▶ ASSIGNMENT
Only the pictures are to be omitted; every entry beneath should otherwise be duplicated exactly.
------------------------------------------------
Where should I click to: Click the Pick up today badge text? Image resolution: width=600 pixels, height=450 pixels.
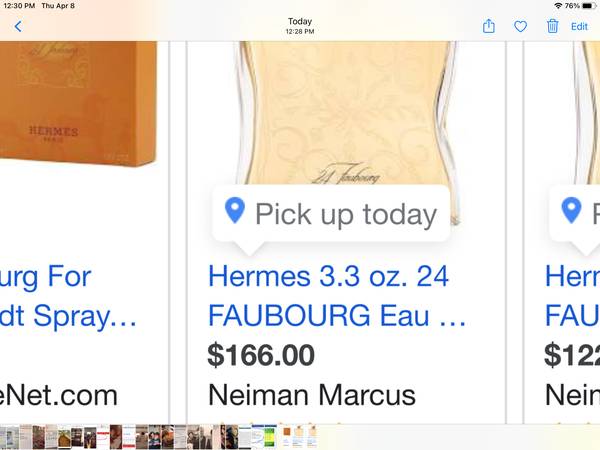point(346,214)
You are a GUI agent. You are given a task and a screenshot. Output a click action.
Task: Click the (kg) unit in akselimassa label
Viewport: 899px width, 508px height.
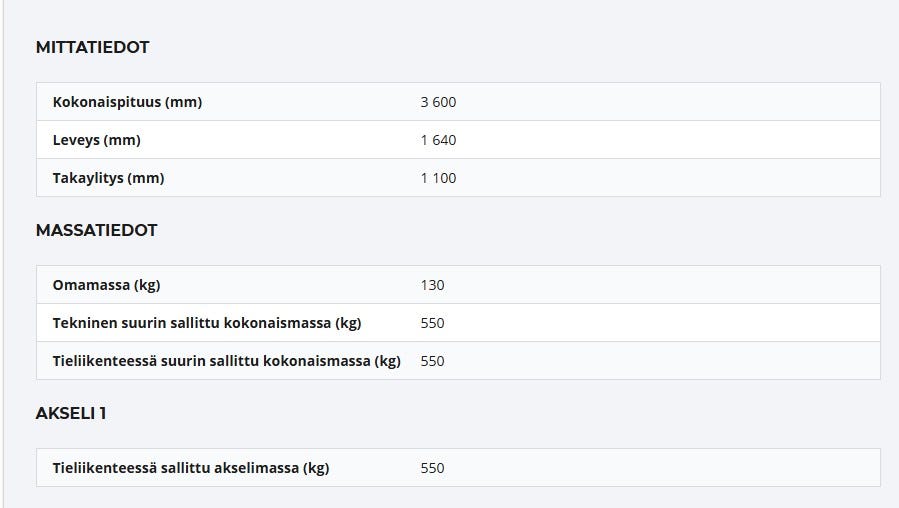pos(316,468)

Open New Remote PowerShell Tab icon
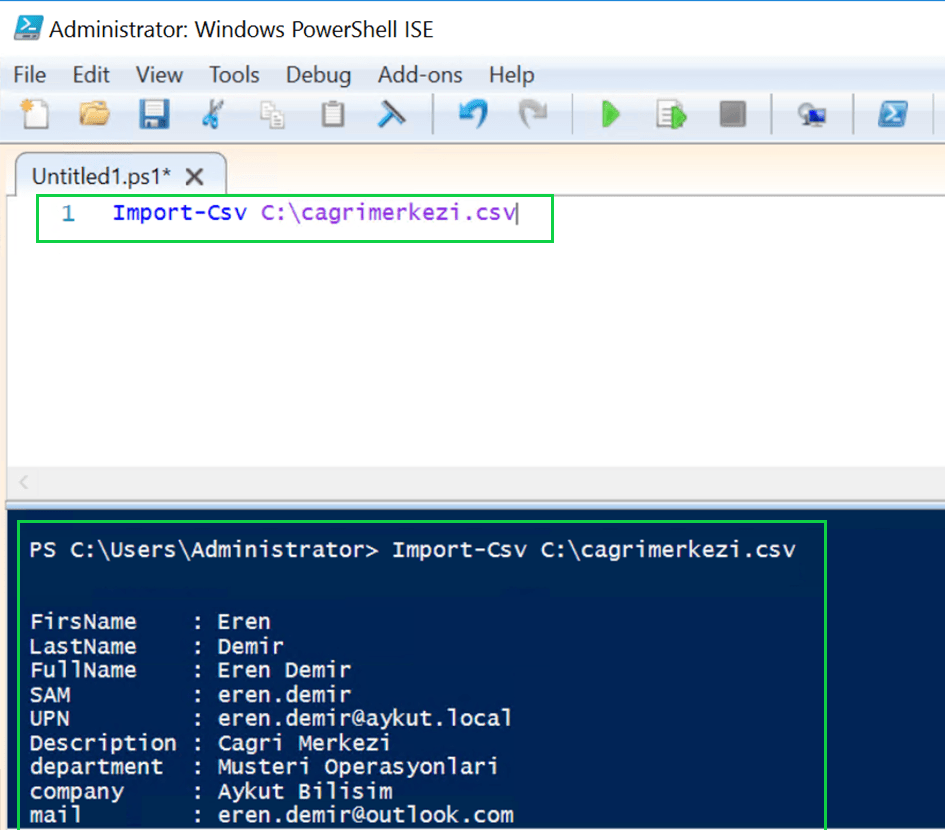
------------------------------------------------
▶ WRITTEN ANSWER
Where should I click to: Click the Pick up today badge text? Image resolution: width=600 pixels, height=450 pixels.
point(346,214)
You are a GUI agent. You are given a task and a screenshot. Output a click action.
Task: Click the (kg) unit in akselimassa label
Viewport: 899px width, 508px height.
pos(316,468)

Open New Remote PowerShell Tab icon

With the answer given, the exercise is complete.